There must be others. Security personnel had experience; that’s what they trained for. She wasn’t trained. She had no weapons.

She was thinking the wrong things. She wasn’t thinking at all. Memory splashed her mind with the images of battle in Despite . . . she could imagine that behind the partition between her cubicle and the rest of the offices, someone lurked with a weapon.

Ridiculous. Yet she could not just sit there; she itched to be . . . somewhere, doing . . . something. She scolded herself for letting a brief experience of command turn her head. With a shipful of admirals on down, they weren’t going to let a lieutenant in Hull and Architecture do anything but look up statistics in computer files.


Barin had dozed off, but woke when he heard an approaching noise. Help, maybe? Instead it was another of the intruders, with two men and a woman in civilian clothes.
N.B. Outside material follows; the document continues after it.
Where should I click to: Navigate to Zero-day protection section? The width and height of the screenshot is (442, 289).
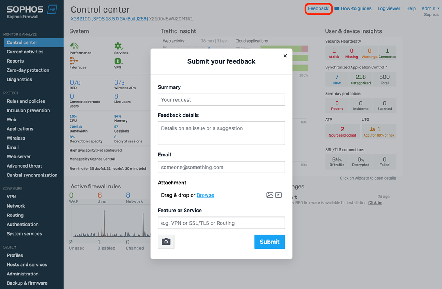point(27,70)
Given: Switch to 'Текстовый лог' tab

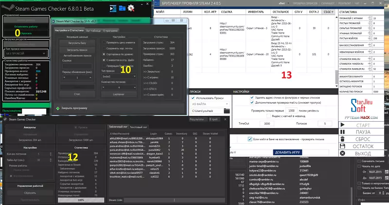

Barin knew, in a general way, who they were: civilian technical advisors, experts, contractors hired to do something in weapons systems. He’d never actually met any of them, though he’d seen them in the corridors and lift tubes occasionally. Ordinary middle-aged civilians, he’d thought. Of no interest to him, since they weren’t working in his area. Now they stared at him as if he were a monster too. He supposed he looked pretty bad, with his swollen nose and bruised face, but they didn’t have to look as if they thought it was all his fault.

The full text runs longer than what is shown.